Em 30 de setembro de 2022, em meio à insegurança generalizada e ao descontentamento público com as operações militares francesas contra milícias fundamentalistas no Sahel, Traoré, então com 34 anos, liderou um levante que depôs o líder militar Paul-Henri Damiba e surgiu como um novo símbolo de soberania.
Com apoio popular massivo, o governo de Traorê expulsou as tropas francesas de Burkina Faso em poucos meses e cancelou acordos militares e econômicos de longa data com Paris e empresas estrangeiras da antiga potência colonial.
A ligação com o passado revolucionário do país é inegável. Assim como nos anos 80, Traoré tornou o Burkina Faso o quarto maior produtor de ouro do mundo e está implementando medidas para romper com o CFA franc, apoiado pela França. Ele lançou um plano ambicioso para a industrialização e a expansão agrícola. Nos últimos dois anos, retratos e citações icônicas de Thomas Sankara acompanharam os discursos e as aparições públicas de Traoré.
Valentin Sankara considera a atual Burkina Faso como uma continuidade da Revolução Democrática e Popular (RDP) iniciada por seu irmão em 4 de agosto de 1983.
“Sim. É possível observar o trabalho sendo realizado em toda a Burkina Faso hoje. Isso demonstra que [Traoré] é sincero. Não se trata de promessas, é real, concreto. Há construção por toda parte, estamos colocando tijolos, pedras, não poderíamos pedir mais. Se você consegue realizar e comprovar, as pessoas o apoiarão sem hesitação. É assim que funciona. As pessoas estão prontas para contribuir para o desenvolvimento do país. É visível. Não é inventado. É real”, diz Valentin.
Economia em ascensão.
Dados do Banco Mundial, divulgados em meados de julho, indicam que a economia do Burkina Faso cresceu de 3% em 2023 para 4,9% em 2024. A melhoria da segurança em diversas regiões e o forte impulso para a autossuficiência alimentar são, segundo a instituição, os principais motores desse aumento.
Segundo o Banco, mais de 700.000 pessoas escaparam da pobreza extrema nos últimos 12 meses. “Todo o trabalho que estamos fazendo é uma contribuição do povo burquinabe”, resume Valentin.
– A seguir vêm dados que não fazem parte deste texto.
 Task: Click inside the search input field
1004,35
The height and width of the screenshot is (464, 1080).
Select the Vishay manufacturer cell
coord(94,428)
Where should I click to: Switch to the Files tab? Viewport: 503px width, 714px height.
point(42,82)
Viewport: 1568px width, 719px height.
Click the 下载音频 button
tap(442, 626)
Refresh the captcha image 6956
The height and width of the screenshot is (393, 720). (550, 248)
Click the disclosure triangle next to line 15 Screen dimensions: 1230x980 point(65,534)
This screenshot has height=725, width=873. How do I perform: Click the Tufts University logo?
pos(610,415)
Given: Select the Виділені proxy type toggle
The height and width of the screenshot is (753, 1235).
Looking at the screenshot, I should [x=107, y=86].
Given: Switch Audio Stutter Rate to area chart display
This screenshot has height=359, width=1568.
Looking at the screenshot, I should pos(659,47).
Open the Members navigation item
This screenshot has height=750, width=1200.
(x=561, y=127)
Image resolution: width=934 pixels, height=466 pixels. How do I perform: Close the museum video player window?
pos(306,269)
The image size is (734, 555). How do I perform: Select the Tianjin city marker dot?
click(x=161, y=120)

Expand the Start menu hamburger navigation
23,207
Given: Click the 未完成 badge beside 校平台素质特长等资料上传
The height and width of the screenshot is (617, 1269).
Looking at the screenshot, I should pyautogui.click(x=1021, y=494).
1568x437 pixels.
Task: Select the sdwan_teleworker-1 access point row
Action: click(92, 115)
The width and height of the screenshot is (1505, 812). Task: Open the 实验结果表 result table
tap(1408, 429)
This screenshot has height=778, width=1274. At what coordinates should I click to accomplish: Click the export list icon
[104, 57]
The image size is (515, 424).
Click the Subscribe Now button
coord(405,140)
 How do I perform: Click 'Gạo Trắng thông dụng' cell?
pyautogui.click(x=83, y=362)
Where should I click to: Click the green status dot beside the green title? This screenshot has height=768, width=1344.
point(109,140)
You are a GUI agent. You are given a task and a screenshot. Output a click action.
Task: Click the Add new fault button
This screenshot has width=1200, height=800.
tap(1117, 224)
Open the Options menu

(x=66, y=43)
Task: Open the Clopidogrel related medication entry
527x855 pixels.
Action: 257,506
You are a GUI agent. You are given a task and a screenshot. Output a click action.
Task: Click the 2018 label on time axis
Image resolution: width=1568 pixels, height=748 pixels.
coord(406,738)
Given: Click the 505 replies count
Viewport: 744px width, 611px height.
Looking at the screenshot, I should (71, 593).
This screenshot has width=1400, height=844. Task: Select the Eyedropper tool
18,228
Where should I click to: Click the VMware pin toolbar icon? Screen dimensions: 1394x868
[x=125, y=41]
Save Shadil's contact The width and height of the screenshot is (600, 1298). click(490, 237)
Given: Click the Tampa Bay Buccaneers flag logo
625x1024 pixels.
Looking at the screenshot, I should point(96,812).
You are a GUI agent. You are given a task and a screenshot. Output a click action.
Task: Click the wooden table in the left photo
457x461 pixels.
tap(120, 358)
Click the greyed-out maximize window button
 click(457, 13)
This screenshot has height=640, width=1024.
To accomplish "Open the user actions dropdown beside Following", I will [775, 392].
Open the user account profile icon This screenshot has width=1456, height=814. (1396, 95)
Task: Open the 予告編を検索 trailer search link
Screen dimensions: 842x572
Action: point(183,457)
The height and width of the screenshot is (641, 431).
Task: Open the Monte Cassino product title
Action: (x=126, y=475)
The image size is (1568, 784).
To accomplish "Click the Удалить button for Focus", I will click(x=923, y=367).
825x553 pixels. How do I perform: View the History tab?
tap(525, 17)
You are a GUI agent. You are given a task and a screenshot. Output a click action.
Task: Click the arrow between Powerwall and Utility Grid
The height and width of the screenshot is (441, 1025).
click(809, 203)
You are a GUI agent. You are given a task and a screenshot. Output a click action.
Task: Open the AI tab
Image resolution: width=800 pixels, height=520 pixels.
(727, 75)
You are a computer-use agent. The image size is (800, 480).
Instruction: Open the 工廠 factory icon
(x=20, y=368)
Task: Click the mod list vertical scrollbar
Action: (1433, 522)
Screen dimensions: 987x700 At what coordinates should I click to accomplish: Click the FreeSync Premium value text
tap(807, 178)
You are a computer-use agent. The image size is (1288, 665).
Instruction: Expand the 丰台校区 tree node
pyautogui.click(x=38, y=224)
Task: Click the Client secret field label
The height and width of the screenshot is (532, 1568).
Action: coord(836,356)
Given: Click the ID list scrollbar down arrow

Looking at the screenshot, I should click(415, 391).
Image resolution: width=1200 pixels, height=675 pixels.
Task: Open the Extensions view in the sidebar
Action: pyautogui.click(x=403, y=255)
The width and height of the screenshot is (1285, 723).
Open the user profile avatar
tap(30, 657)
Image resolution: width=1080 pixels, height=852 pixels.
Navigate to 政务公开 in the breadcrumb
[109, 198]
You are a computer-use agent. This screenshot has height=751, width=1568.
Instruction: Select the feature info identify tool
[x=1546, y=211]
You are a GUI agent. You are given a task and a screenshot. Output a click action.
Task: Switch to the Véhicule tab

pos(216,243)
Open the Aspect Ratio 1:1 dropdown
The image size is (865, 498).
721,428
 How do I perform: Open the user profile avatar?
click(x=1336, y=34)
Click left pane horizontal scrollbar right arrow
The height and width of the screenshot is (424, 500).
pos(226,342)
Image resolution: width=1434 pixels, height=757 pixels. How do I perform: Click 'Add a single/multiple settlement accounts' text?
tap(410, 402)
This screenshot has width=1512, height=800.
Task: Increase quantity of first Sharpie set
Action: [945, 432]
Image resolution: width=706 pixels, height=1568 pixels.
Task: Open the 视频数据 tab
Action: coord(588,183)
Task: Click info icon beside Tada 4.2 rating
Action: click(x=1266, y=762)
Em 4 de agosto, o Presidente Traoré elogiou o espírito popular do projeto revolucionário de Sankara. Segundo o atual líder, a “vontade do povo” que construiu “uma nação orgulhosa, livre e soberana” está sendo revivida através da Revolução Popular Progressista (RPP), lançada em abril de 2025 e inspirada na revolução de 1983.
Traoré escreveu nas redes sociais, comemorando o 42º aniversário da revolução, afirmando que, “comprometido e determinado, como nossos ancestrais corajosos, venceremos o imperialismo para que Burkina Faso prospere”.
As raízes revolucionárias de Sankara.
Ele era sincero. Era excepcional. Ele detestava a injustiça, mesmo conosco, nossos irmãos e irmãs. E eu acho que isso o levou ao poder. Ele não suportava como os africanos estavam sendo tratados, Valentin recorda.
Olhando para o futuro, Valentin clama para que o país recupere totalmente sua soberania, em consonância com os ideais revolucionários implementados por seu irmão.
Com a famosa frase, “quem te alimenta, controla você”, Thomas Sankara instou as nações africanas a rejeitarem a dívida externa e foi o primeiro chefe de Estado africano a romper com o Fundo Monetário Internacional (FMI). Durante seu tempo no cargo, ele reduziu seu próprio salário e possuía apenas um carro, quatro bicicletas, guitarras, um frigorífico e um freezer.
Ele ascendeu ao poder em benefício de todos os burkinabês, e não apenas de sua família. A prova disso é que estamos aqui, afirma Valentin.
E ele conclui: “Poucas pessoas compreendiam o que realmente era a revolução, ou o que ele queria fazer. Só mais tarde eles perceberam a voz que ele deu ao país. É por isso que tantos burkinabês hoje estão ao lado do Capitão Ibrahim Traorê.”